Les tensions actuelles entre la Chine et les États-Unis liées à la guerre économique font parfois oublier une autre source de problèmes ; le trafic illégal de drogues de synthèse. Les États-Unis soutiennent que des opiacés produits en usine, de puissants anti-douleurs très consommés par leurs citoyens, seraient fabriqués en chine et vendus depuis ce pays. Le principal de ces antidouleur est le Fentanyl ; il est 50 à 100 fois plus puissant que la morphine. Ce médicament est seulement autorisé aux États-Unis pour le traitement de douleurs extrêmes comme dans des cas de traitement du cancer.

Le Fentanyl : un problème diplomatique

Le président Trump a dénoncé publiquement le rôle de la Chine dans la crise du Fentanyl. De son côté la Chine n’a pas nié l’existence d’un problème. Cependant les autorités ont nié les affirmations que le pays serait le principal producteur. Selon un haut responsable chinois, Yu Haibin de la Commission de Contrôle National des Narcotiques, il n’existe aucune preuve. Selon lui les accusations du président Trump sont inacceptables et irresponsables.

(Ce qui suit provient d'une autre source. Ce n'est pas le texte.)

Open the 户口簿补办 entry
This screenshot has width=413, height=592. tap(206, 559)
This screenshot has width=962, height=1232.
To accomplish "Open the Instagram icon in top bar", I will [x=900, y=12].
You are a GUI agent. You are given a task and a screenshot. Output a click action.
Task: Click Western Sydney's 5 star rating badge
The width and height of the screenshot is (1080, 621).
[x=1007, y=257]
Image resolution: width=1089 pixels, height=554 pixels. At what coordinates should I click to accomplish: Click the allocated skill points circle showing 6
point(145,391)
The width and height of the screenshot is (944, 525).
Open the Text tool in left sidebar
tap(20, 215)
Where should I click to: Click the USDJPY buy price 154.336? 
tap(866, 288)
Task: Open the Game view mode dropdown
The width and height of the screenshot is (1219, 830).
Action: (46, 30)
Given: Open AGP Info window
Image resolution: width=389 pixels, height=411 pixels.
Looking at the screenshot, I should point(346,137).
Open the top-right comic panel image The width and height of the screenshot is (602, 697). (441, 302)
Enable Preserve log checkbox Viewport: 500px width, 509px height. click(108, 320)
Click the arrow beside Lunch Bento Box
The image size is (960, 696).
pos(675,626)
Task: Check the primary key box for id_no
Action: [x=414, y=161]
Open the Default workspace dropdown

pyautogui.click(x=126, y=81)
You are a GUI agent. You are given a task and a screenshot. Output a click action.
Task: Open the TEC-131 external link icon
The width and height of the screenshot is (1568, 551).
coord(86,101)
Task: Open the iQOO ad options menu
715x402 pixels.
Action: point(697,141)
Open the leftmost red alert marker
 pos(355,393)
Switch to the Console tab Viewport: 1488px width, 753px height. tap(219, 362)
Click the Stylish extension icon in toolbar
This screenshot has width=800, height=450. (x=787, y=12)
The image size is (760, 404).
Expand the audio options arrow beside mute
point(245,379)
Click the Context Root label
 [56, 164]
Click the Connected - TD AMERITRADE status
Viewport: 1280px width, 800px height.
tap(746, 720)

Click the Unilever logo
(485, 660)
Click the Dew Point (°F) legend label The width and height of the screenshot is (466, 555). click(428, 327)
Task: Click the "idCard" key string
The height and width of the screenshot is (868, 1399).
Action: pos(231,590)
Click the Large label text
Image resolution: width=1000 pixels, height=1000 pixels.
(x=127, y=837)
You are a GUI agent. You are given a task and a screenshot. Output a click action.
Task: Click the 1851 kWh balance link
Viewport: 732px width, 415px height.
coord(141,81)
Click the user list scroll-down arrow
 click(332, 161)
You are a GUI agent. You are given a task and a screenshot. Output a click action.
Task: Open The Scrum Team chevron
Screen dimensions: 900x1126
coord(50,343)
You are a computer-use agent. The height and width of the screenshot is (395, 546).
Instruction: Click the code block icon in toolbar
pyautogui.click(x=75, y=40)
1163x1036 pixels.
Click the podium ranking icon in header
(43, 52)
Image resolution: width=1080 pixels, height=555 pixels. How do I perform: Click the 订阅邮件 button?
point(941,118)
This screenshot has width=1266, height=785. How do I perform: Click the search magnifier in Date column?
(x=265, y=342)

Monsieur Yu avait auparavant mentionné la consommation croissante de drogues aux États-Unis comme le véritable problème. Il a également suggéré qu’un meilleur partage des renseignements avec la Chine serait bénéfique. Il n’y a pas de doute que beaucoup de ces médicaments sont produits en Chine, mais il est difficile de quantifier le problème. Par ailleurs, malgré les accusations la Chine n’a pas attendu pour agir contre ce problème.

Une substance en constante évolution

Ces drogues de synthèse ne sont pas chères à produire. Elles sont vendues par internet et envoyées par la poste. Le paquet entre alors directement aux États-Unis ou passe par les réseaux de trafiquants au Mexique. À leur arrivée elles peuvent être mélangés en très petites doses avec d’autres drogues, mais surtout avec l’héroïne, pour en augmenter la puissance. Selon le Service anti-drogue des États-Unis ; « le Fentanyl est potentiellement mortel, même à très petite dose. Une ingestion d’une quantité aussi faible que 0,25mg peut être fatale ».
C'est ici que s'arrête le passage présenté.